What the exercise asks: Every entry must be duplicated precisely as written.

(Source records)
=== Begin Enclosure ===

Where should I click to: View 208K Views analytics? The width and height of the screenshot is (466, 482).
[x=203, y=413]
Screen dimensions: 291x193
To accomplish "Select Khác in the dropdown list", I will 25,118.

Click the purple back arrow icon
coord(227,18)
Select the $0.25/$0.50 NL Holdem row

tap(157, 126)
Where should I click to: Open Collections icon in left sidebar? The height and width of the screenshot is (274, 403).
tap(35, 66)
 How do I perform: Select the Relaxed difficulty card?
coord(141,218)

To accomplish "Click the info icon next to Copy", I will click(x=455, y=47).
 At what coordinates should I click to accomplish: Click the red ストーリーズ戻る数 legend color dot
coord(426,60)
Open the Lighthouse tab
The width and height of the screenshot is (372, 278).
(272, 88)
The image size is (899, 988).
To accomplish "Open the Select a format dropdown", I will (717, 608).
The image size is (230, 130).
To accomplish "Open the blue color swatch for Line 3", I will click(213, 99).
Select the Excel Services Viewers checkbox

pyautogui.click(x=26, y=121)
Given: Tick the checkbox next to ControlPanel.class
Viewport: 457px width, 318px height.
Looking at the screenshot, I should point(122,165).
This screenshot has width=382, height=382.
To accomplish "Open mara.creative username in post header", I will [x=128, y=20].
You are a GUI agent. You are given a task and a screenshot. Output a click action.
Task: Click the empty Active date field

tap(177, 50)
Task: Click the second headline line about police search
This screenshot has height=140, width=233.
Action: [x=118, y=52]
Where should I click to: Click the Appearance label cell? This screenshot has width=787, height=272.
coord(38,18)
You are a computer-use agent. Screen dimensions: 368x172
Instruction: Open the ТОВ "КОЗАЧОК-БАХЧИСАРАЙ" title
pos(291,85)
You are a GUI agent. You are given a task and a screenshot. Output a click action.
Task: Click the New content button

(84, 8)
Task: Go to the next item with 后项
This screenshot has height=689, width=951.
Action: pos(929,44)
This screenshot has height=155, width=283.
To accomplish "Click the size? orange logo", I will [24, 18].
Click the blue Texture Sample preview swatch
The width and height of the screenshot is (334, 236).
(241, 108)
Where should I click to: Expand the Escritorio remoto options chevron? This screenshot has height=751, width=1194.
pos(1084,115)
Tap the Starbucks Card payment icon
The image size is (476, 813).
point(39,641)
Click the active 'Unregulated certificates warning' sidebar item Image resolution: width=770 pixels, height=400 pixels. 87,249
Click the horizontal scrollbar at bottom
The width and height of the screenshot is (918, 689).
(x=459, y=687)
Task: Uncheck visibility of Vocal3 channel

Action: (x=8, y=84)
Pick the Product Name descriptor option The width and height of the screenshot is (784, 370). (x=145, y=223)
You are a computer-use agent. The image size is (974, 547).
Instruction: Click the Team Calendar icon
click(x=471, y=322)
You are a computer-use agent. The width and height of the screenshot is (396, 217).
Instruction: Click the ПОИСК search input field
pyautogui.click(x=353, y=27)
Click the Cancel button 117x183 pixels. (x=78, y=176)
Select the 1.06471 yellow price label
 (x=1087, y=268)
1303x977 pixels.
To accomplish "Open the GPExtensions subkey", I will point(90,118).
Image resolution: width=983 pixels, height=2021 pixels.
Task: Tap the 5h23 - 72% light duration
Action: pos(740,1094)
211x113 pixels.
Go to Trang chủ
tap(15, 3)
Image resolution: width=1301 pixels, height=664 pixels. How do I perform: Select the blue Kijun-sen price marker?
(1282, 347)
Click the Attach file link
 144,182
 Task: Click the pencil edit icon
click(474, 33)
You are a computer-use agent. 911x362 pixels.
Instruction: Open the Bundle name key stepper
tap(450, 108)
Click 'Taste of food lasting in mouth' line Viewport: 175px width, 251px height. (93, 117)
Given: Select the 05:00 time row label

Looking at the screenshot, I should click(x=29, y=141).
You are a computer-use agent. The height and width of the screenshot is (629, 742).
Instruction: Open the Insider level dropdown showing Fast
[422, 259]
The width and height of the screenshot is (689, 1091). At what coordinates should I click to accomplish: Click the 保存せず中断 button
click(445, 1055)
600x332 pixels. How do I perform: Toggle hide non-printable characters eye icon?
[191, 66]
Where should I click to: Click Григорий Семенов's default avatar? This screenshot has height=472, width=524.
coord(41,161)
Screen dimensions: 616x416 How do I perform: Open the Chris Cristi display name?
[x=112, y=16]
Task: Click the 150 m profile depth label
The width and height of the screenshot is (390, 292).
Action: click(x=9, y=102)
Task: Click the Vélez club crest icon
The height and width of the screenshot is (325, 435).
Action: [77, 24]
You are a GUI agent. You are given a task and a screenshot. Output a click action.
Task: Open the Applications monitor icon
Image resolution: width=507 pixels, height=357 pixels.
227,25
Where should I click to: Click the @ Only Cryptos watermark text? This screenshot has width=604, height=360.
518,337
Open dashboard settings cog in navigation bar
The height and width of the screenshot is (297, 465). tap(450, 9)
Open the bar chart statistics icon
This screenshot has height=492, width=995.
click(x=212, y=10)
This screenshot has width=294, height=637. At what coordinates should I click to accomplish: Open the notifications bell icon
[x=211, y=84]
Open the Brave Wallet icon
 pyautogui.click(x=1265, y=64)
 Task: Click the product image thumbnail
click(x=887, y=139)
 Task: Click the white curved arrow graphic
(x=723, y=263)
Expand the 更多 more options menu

=== End Enclosure ===

Response box:
Where should I click to: View 208K Views analytics? The width and height of the screenshot is (466, 482).
[x=203, y=413]
Screen dimensions: 291x193
To accomplish "Select Khác in the dropdown list", I will 25,118.

Click the purple back arrow icon
coord(227,18)
Select the $0.25/$0.50 NL Holdem row

tap(157, 126)
Where should I click to: Open Collections icon in left sidebar? The height and width of the screenshot is (274, 403).
tap(35, 66)
 How do I perform: Select the Relaxed difficulty card?
coord(141,218)

To accomplish "Click the info icon next to Copy", I will click(x=455, y=47).
 At what coordinates should I click to accomplish: Click the red ストーリーズ戻る数 legend color dot
coord(426,60)
Open the Lighthouse tab
The width and height of the screenshot is (372, 278).
(272, 88)
The image size is (899, 988).
To accomplish "Open the Select a format dropdown", I will (717, 608).
The image size is (230, 130).
To accomplish "Open the blue color swatch for Line 3", I will click(213, 99).
Select the Excel Services Viewers checkbox

pyautogui.click(x=26, y=121)
Given: Tick the checkbox next to ControlPanel.class
Viewport: 457px width, 318px height.
Looking at the screenshot, I should point(122,165).
This screenshot has width=382, height=382.
To accomplish "Open mara.creative username in post header", I will [x=128, y=20].
You are a GUI agent. You are given a task and a screenshot. Output a click action.
Task: Click the empty Active date field

tap(177, 50)
Task: Click the second headline line about police search
This screenshot has height=140, width=233.
Action: [x=118, y=52]
Where should I click to: Click the Appearance label cell? This screenshot has width=787, height=272.
coord(38,18)
You are a computer-use agent. Screen dimensions: 368x172
Instruction: Open the ТОВ "КОЗАЧОК-БАХЧИСАРАЙ" title
pos(291,85)
You are a GUI agent. You are given a task and a screenshot. Output a click action.
Task: Click the New content button

(84, 8)
Task: Go to the next item with 后项
This screenshot has height=689, width=951.
Action: pos(929,44)
This screenshot has height=155, width=283.
To accomplish "Click the size? orange logo", I will [24, 18].
Click the blue Texture Sample preview swatch
The width and height of the screenshot is (334, 236).
(241, 108)
Where should I click to: Expand the Escritorio remoto options chevron? This screenshot has height=751, width=1194.
pos(1084,115)
Tap the Starbucks Card payment icon
The image size is (476, 813).
point(39,641)
Click the active 'Unregulated certificates warning' sidebar item Image resolution: width=770 pixels, height=400 pixels. 87,249
Click the horizontal scrollbar at bottom
The width and height of the screenshot is (918, 689).
(x=459, y=687)
Task: Uncheck visibility of Vocal3 channel

Action: (x=8, y=84)
Pick the Product Name descriptor option The width and height of the screenshot is (784, 370). (x=145, y=223)
You are a computer-use agent. The image size is (974, 547).
Instruction: Click the Team Calendar icon
click(x=471, y=322)
You are a computer-use agent. The width and height of the screenshot is (396, 217).
Instruction: Click the ПОИСК search input field
pyautogui.click(x=353, y=27)
Click the Cancel button 117x183 pixels. (x=78, y=176)
Select the 1.06471 yellow price label
 (x=1087, y=268)
1303x977 pixels.
To accomplish "Open the GPExtensions subkey", I will point(90,118).
Image resolution: width=983 pixels, height=2021 pixels.
Task: Tap the 5h23 - 72% light duration
Action: pos(740,1094)
211x113 pixels.
Go to Trang chủ
tap(15, 3)
Image resolution: width=1301 pixels, height=664 pixels. How do I perform: Select the blue Kijun-sen price marker?
(1282, 347)
Click the Attach file link
 144,182
 Task: Click the pencil edit icon
click(474, 33)
You are a computer-use agent. 911x362 pixels.
Instruction: Open the Bundle name key stepper
tap(450, 108)
Click 'Taste of food lasting in mouth' line Viewport: 175px width, 251px height. (93, 117)
Given: Select the 05:00 time row label

Looking at the screenshot, I should click(x=29, y=141).
You are a computer-use agent. The height and width of the screenshot is (629, 742).
Instruction: Open the Insider level dropdown showing Fast
[422, 259]
The width and height of the screenshot is (689, 1091). At what coordinates should I click to accomplish: Click the 保存せず中断 button
click(445, 1055)
600x332 pixels. How do I perform: Toggle hide non-printable characters eye icon?
[191, 66]
Where should I click to: Click Григорий Семенов's default avatar? This screenshot has height=472, width=524.
coord(41,161)
Screen dimensions: 616x416 How do I perform: Open the Chris Cristi display name?
[x=112, y=16]
Task: Click the 150 m profile depth label
The width and height of the screenshot is (390, 292).
Action: click(x=9, y=102)
Task: Click the Vélez club crest icon
The height and width of the screenshot is (325, 435).
Action: [77, 24]
You are a GUI agent. You are given a task and a screenshot. Output a click action.
Task: Open the Applications monitor icon
Image resolution: width=507 pixels, height=357 pixels.
227,25
Where should I click to: Click the @ Only Cryptos watermark text? This screenshot has width=604, height=360.
518,337
Open dashboard settings cog in navigation bar
The height and width of the screenshot is (297, 465). tap(450, 9)
Open the bar chart statistics icon
This screenshot has height=492, width=995.
click(x=212, y=10)
This screenshot has width=294, height=637. At what coordinates should I click to accomplish: Open the notifications bell icon
[x=211, y=84]
Open the Brave Wallet icon
 pyautogui.click(x=1265, y=64)
 Task: Click the product image thumbnail
click(x=887, y=139)
 Task: Click the white curved arrow graphic
(x=723, y=263)
Expand the 更多 more options menu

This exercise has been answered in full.